## What to do
Reproduce every line below exactly as written; do not include the images.

## Extracted data
★ ★ ★ ★
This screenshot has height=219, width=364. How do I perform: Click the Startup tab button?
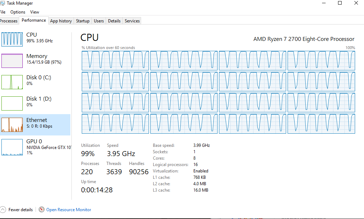82,21
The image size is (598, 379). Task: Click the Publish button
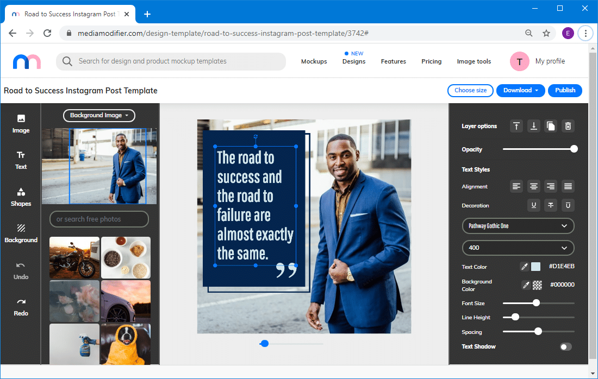565,90
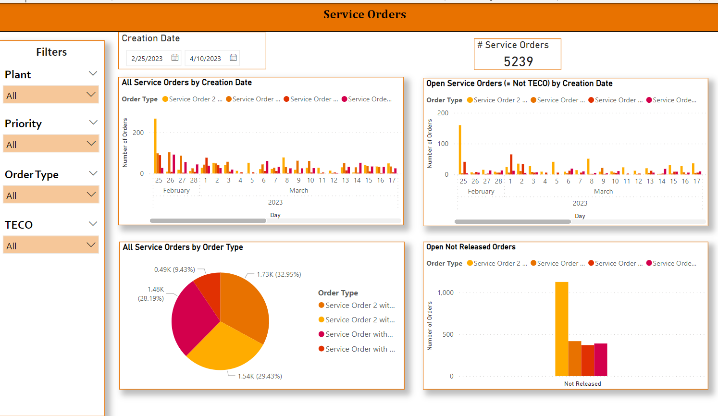Click the crimson pie legend marker
Image resolution: width=718 pixels, height=416 pixels.
(322, 334)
★ ★ ★ ★
## Output for this task
This screenshot has height=219, width=364. How do I perform: Click the Startup tab button?
82,21
The image size is (598, 379). Task: Click the Publish button
565,90
Click the crimson pie legend marker
Image resolution: width=718 pixels, height=416 pixels.
(322, 334)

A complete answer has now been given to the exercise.